The grant money was particularly noteworthy because it was made directly to towns, as opposed to being provided to counties for farmland protection. “A good way to think of it is this gives towns an opportunity to be proactive,” said Jessica Chittenden, communications director for the state Department of Agriculture and Markets.
“For a town our size, $25,000 is a lot of money,” said Clinton Town Supervisor Jeff Burns, a lifelong resident of the town, which has a population of about 4,000 people “We really are thankful to get the funding.”
Burns said the town had about 30 beef and dairy farms when he was growing up and now only five horse and beef farms remain, totaling about 1,000 acres. “There are pressures because our prime farmlands are also the best land for development because its flat and it drains well, so the people who own it are under a lot of pressure.”
In a sense, he said, the apparent economic slowdown in the nation and the region is “an opportunity” to fashion a farm protection regimen. He said grant will not go to purchase, but to planning. Primarily the result of work by Norene Collier, head of the Clinton Conservation Advisory Committee, he said the money will be spent over two years to engage local farmers in discussion and endeavors to protect local farms. “We’ve lost a lot to development,” Burns said. “What is left, we would like to keep as farms.”
In Ulster County, three towns New Paltz, Shawangunk and Marbletown each won $25,000 grants of their own. Al Wegener, a New Paltz resident who is also a member of the Ulster County Agriculture and Farmland Protection Board, said the state is sending a message. “The state wants the towns to play a more active role in the whole (agricultural and farm preservation) process, trying to encourage a close relationship between officials and farmers so there is a better understanding there,” said Wegener.

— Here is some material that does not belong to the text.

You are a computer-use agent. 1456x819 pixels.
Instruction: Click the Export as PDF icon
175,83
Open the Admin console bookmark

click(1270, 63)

“They call it farm protection programs, but that’s really not a good name for it. It really is a farm planning program, to help plan a good future for farming in these towns.” While there are no concrete rules on how the planning funding must be spent, Wegener said, “Money has to be spent to have farmers involved in planning their future. That’s No. 1.”
Keep protection coming
Lydia Reidy, head of the county-affiliated Cornell Cooperative Extension, said the new money is a part of an ongoing effort to preserve agriculture locally, which officially began when Ulster County adopted a farmland preservation plan in 1997. Now, she said, the county has used state funding to protect five key farms along the Rondout and state Route 209 corridor, and is expecting state funding this summer that will allow for an updated farm protection plan.
She said the combined value of the grants and the county’s new open space plan, along with the money expected this summer, “is kind of like a perfect opportunity to really take a good close look at our agriculture, its economic value to our communities and make some priorities for strengthening our farm economy.”
She said that while the dollars-and-cents economic value of agriculture locally “is hard to quantify” because of various multiplier effects, she said the value goes beyond mere money, into scenic splendor that enhances the quality of life and attracts tourists.
New Paltz Town Supervisor Toni Hokanson said the new state grant would go toward strengthening farm protection sections of the town comprehensive plan. She said the work would complement ongoing efforts by the town clean water and open space committee, which is already examining issues regarding which land should be protected in accordance with the open space protection bond that town voters approved last year. She said that: “We are expecting it’s not going to take very long” to do the planning work and said that meetings and events would be scheduled with an eye toward allowing busy farmers to participate in the process.
Asked about the value of such protection, Hokanson had a very practical answer. “With the rising cost of gasoline, any time we can get food grown locally, that is going to reduce the cost of it,” she said. Noting that small, community-supported agriculture farms are something of a staple in New Paltz where there are at least four such farms, she added: “A good portion of our population now gets food through CSAs, so it’s better, healthier food and we’re saving money because you cut out transportation costs and the middleman.”